- TO BE DONE
Update the records from the line containing "W width text" through the line containing "pos(1031,604)", inclusive, replacing "Instruction" with "Command" and leaving everything else unchanged. Return only those lines.

Word and element pointing entries
--*--
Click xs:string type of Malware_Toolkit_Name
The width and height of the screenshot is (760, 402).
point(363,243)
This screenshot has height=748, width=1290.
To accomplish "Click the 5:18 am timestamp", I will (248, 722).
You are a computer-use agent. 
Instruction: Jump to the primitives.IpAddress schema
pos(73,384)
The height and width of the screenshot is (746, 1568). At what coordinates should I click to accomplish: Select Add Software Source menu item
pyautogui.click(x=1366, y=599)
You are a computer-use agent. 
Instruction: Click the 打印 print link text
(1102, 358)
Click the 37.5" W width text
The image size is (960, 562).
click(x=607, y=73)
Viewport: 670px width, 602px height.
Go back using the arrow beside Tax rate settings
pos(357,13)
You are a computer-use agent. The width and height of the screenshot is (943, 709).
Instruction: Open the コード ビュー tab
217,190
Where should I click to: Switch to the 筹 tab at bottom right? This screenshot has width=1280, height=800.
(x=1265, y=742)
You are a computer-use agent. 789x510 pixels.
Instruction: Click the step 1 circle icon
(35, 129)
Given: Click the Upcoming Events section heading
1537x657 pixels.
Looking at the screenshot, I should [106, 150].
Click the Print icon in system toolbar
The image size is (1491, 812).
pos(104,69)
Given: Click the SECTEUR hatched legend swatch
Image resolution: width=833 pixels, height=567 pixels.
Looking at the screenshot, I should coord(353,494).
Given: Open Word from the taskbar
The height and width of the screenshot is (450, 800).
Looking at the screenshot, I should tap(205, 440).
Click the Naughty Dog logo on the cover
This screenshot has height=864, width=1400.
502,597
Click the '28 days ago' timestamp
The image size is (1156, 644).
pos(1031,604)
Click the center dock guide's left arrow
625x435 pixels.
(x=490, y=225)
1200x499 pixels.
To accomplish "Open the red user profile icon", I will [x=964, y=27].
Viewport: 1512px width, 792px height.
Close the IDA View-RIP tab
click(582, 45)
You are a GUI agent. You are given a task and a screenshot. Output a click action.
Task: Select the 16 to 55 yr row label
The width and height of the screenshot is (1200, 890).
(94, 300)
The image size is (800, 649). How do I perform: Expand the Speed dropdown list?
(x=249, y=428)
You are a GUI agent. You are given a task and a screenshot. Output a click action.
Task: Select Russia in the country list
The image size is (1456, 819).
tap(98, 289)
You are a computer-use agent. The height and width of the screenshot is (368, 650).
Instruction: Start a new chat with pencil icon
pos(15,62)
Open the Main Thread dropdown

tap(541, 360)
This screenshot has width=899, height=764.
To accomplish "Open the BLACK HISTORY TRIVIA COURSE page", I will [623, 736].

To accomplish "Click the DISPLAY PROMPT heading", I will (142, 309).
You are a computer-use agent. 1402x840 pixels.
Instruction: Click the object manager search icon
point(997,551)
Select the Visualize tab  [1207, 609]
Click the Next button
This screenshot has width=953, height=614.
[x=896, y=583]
--*--
- EXERCISE OUTPUT
Click the 37.5" W width text
The image size is (960, 562).
click(x=607, y=73)
Viewport: 670px width, 602px height.
Go back using the arrow beside Tax rate settings
pos(357,13)
You are a computer-use agent. The width and height of the screenshot is (943, 709).
Command: Open the コード ビュー tab
217,190
Where should I click to: Switch to the 筹 tab at bottom right? This screenshot has width=1280, height=800.
(x=1265, y=742)
You are a computer-use agent. 789x510 pixels.
Command: Click the step 1 circle icon
(35, 129)
Given: Click the Upcoming Events section heading
1537x657 pixels.
Looking at the screenshot, I should [106, 150].
Click the Print icon in system toolbar
The image size is (1491, 812).
pos(104,69)
Given: Click the SECTEUR hatched legend swatch
Image resolution: width=833 pixels, height=567 pixels.
Looking at the screenshot, I should coord(353,494).
Given: Open Word from the taskbar
The height and width of the screenshot is (450, 800).
Looking at the screenshot, I should tap(205, 440).
Click the Naughty Dog logo on the cover
This screenshot has height=864, width=1400.
502,597
Click the '28 days ago' timestamp
The image size is (1156, 644).
pos(1031,604)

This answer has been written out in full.